Data to examine Block Start

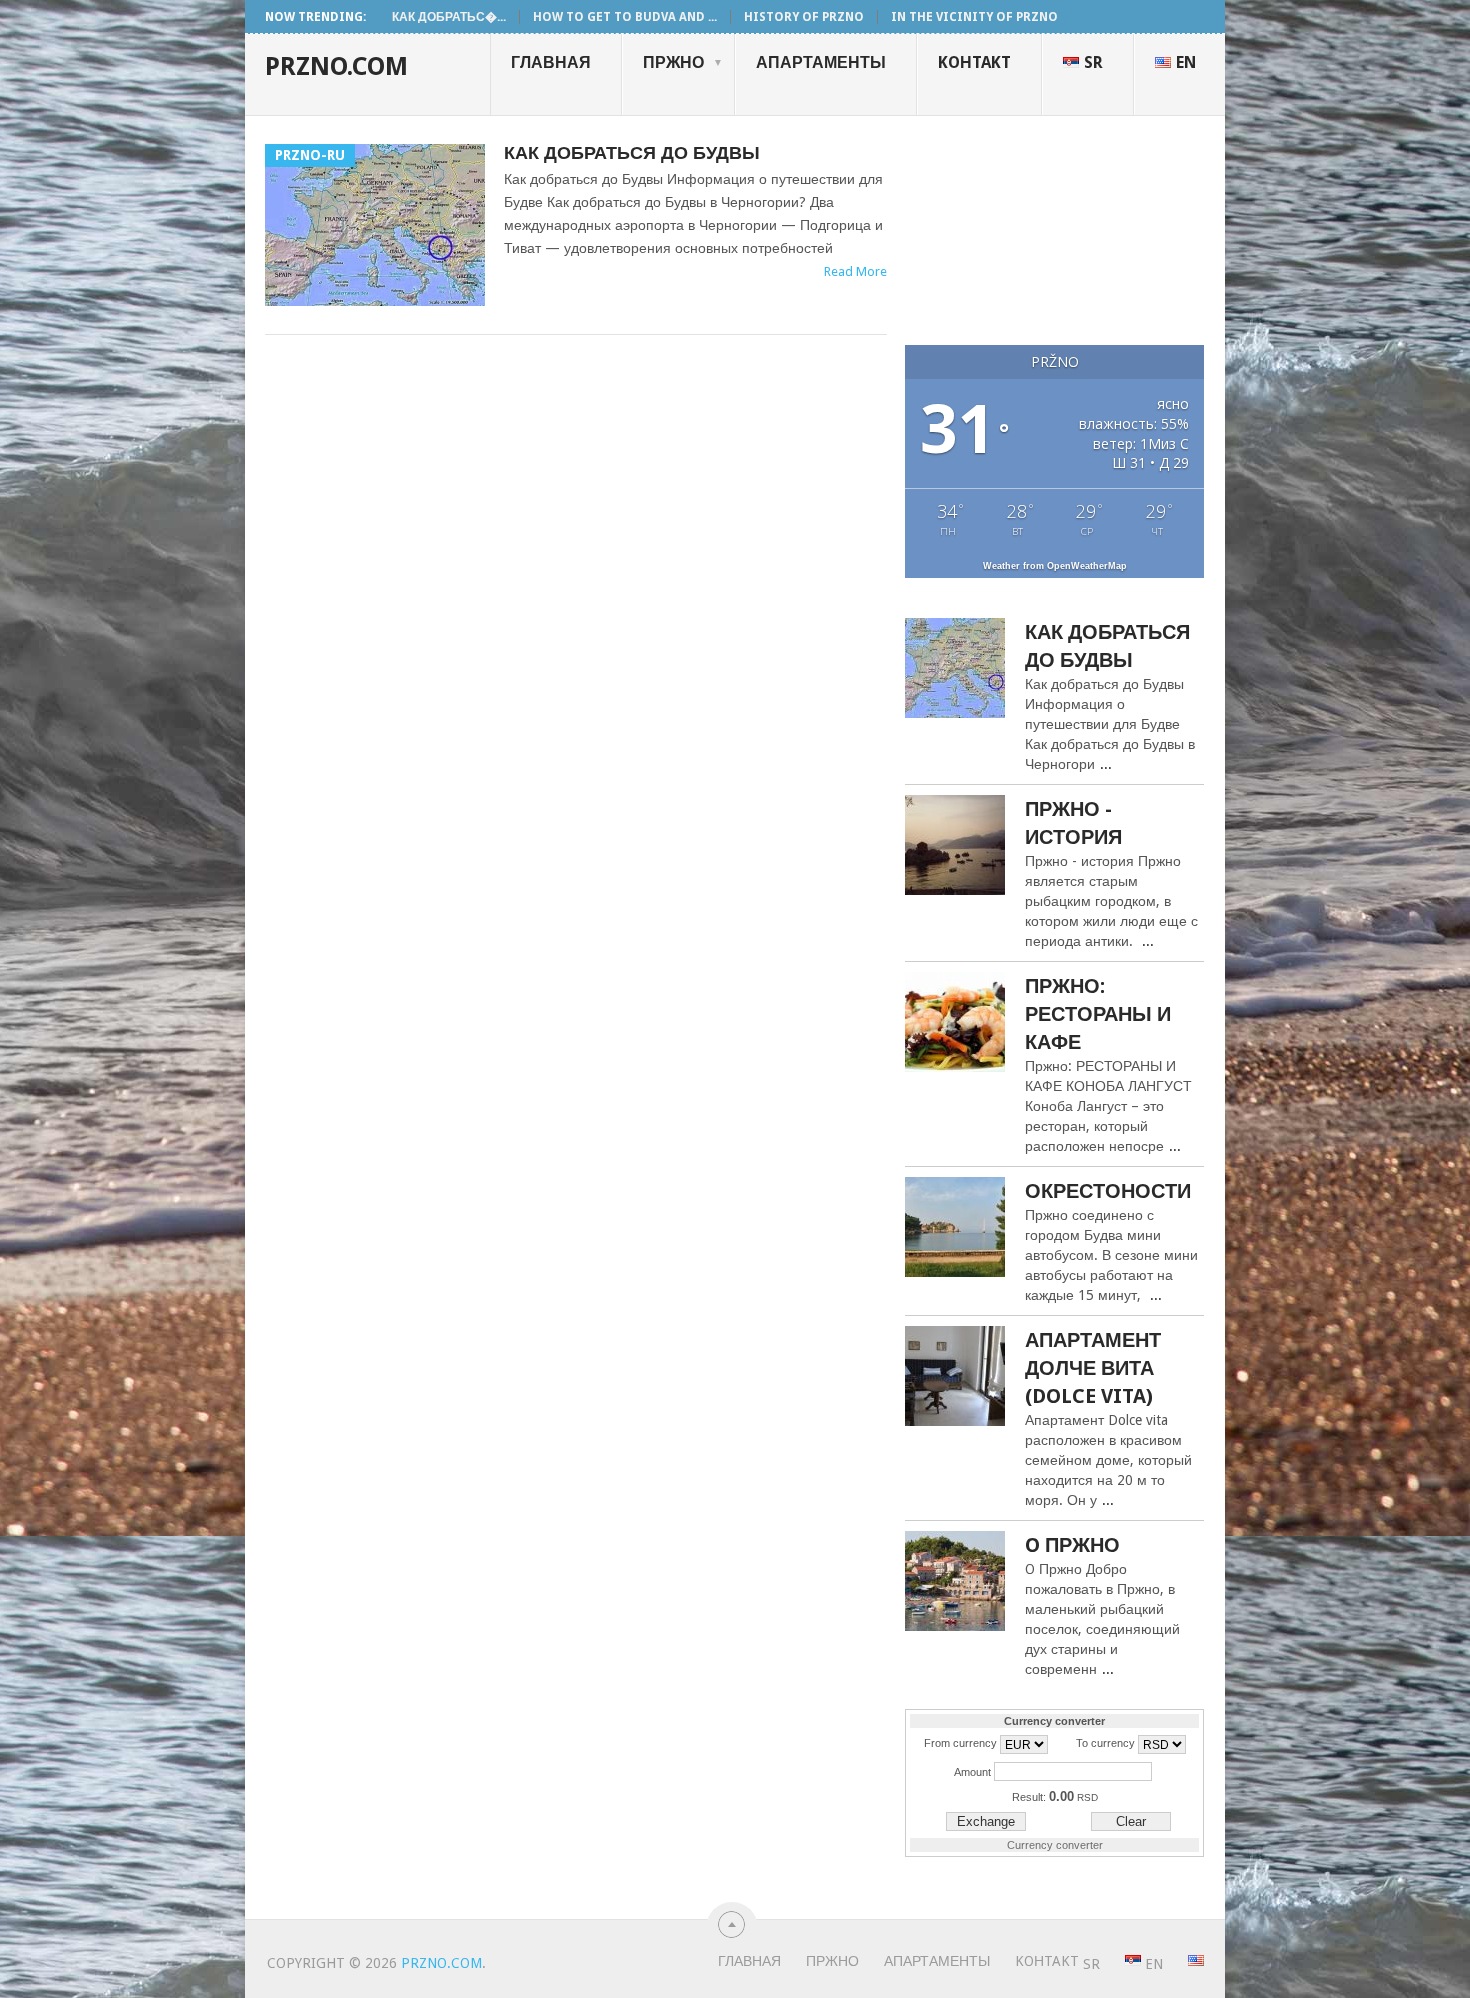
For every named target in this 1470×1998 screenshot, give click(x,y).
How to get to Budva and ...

Data to examine Block End
Data to examine Block Start

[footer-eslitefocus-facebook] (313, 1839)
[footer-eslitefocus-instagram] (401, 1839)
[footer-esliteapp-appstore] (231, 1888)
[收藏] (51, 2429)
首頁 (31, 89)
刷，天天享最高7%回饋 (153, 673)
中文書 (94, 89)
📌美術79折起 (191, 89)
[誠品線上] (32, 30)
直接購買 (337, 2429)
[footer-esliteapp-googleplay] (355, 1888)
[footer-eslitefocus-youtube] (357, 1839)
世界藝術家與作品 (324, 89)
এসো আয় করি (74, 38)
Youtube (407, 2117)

Data to examine Block End

* Your goal: From the entries above, extract only the lines running from the one containing "[footer-eslitefocus-facebook] (313, 1839)" through the one containing "世界藝術家與作品 (324, 89)", inclusive.

* Reply to the exercise:
[footer-eslitefocus-facebook] (313, 1839)
[footer-eslitefocus-instagram] (401, 1839)
[footer-esliteapp-appstore] (231, 1888)
[收藏] (51, 2429)
首頁 (31, 89)
刷，天天享最高7%回饋 (153, 673)
中文書 (94, 89)
📌美術79折起 (191, 89)
[誠品線上] (32, 30)
直接購買 (337, 2429)
[footer-esliteapp-googleplay] (355, 1888)
[footer-eslitefocus-youtube] (357, 1839)
世界藝術家與作品 (324, 89)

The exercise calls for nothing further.